El nombre propio del tenis argentino en este inicio de 2026 es Sebastián Báez. El bonaerense, actual No. 36 del PIF ATP Rankings, es el jugador con más partidos ganados en la temporada y ratificó su excelente presente con una victoria de alto impacto en su estreno en el Abierto de Australia.
En la madrugada del martes, Báez superó en un duelo vibrante al francés Giovanni Mpetshi Perricard por 6-4, 6-4, 3-6, 5-7 y 6-3, luego de tres horas y once minutos de juego en Melbourne Park. Con este resultado, el argentino avanzó a la segunda ronda del Abierto de Australia y quedó con un sólido récord de 8-1 en lo que va del año.
El triunfo no fue uno más. Báez logró imponerse en un partido de cinco sets por primera vez desde Roland Garros 2024, dejando atrás una racha adversa en quintos parciales que había alimentado dudas. Esta vez, supo resistir los 30 aces de su rival, sobreponerse al empate 2-2 en sets y cerrar el partido con carácter y temple.
Un envión clave en su temporada y un cruce exigente en segunda ronda
El éxito en Melbourne también le permitió a Báez cortar una serie de cuatro derrotas consecutivas en torneos de Grand Slam y conseguir su primer triunfo en este nivel desde agosto de 2024, cuando había ganado en el US Open. Además, reafirma el gran inicio de temporada que ya había mostrado en la United Cup y en el ATP 250 de Auckland.
Ahora, el argentino tendrá un desafío exigente en la segunda ronda frente a Luciano Darderi, su última víctima en un major antes de este torneo. El italiano, actual cabeza de serie número 22, viene de superar en sets corridos al chileno Cristian Garin en un partido muy disputado.

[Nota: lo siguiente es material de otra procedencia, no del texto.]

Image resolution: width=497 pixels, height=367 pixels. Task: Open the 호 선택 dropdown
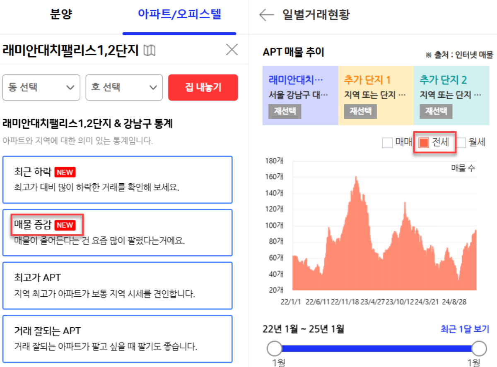124,87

El historial favorece a Báez por 4-2, aunque Darderi se quedó con el cruce más reciente en los cuartos de final de Bastad la temporada pasada. Con confianza alta y resultados que lo respaldan, el argentino buscará seguir estirando su gran momento y confirmar que su protagonismo en este 2026 está lejos de ser una casualidad.